## Stated goal
Duplicate the items starting at the line containing "The image size is (1301, 924)." and ending at the line containing "Action: (x=572, y=184)", both included.

## Available data
=====
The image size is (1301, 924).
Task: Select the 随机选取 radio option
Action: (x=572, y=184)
=====
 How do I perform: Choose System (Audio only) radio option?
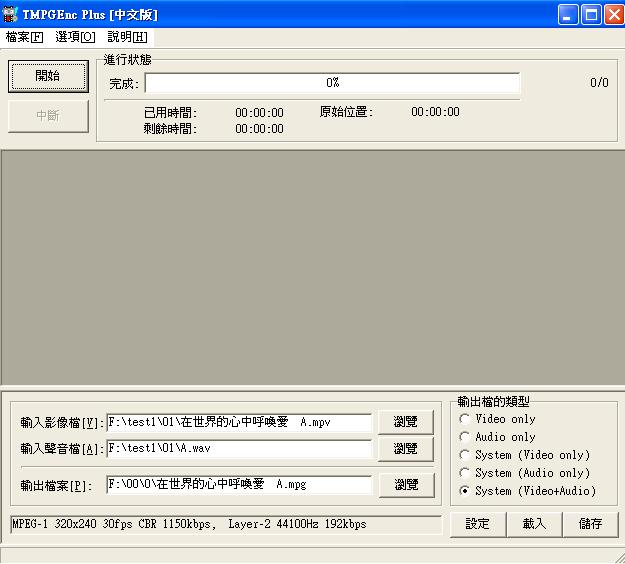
=====
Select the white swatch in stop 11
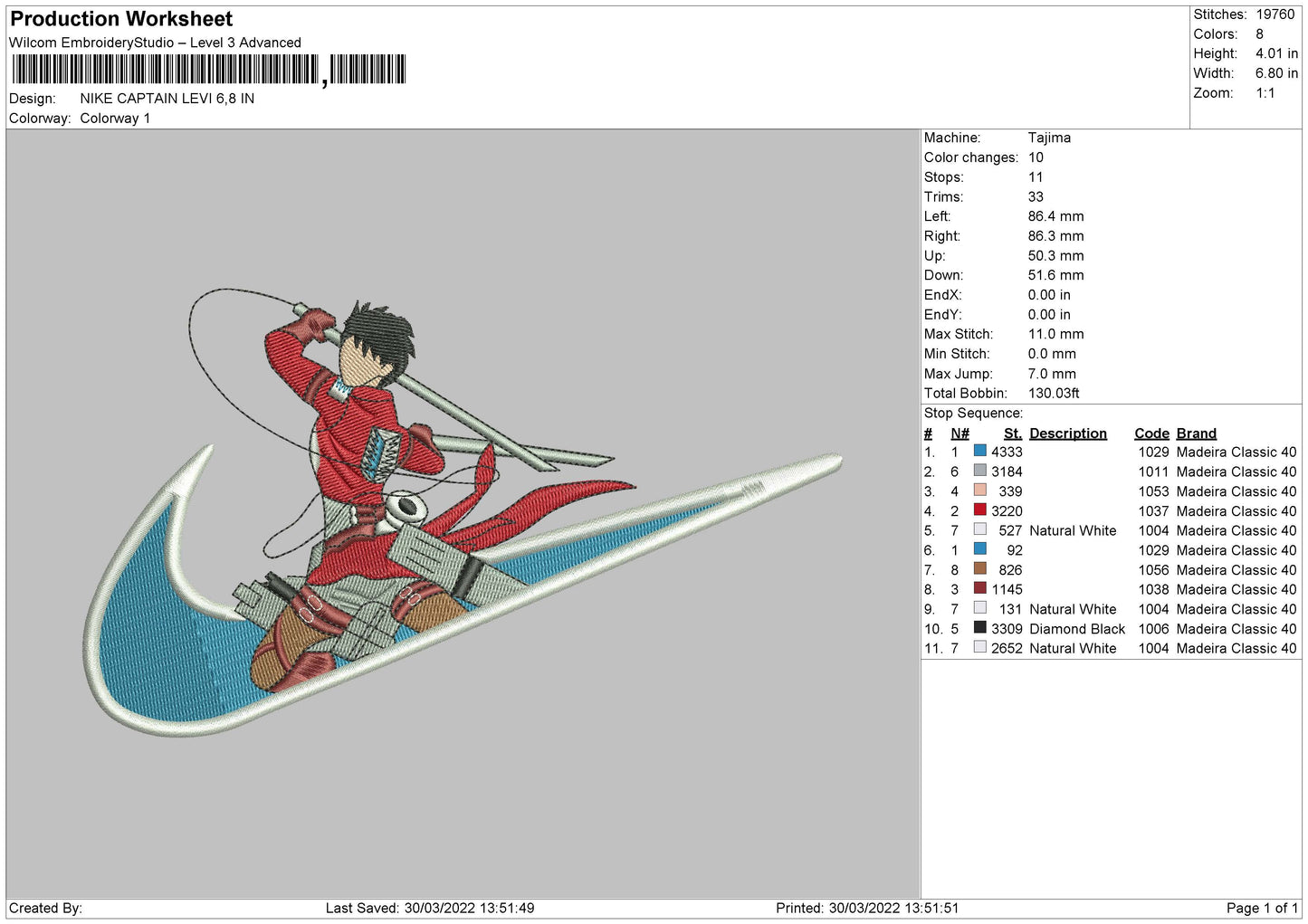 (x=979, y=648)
=====
## Complete answer
The image size is (1301, 924).
Task: Select the 随机选取 radio option
Action: (x=572, y=184)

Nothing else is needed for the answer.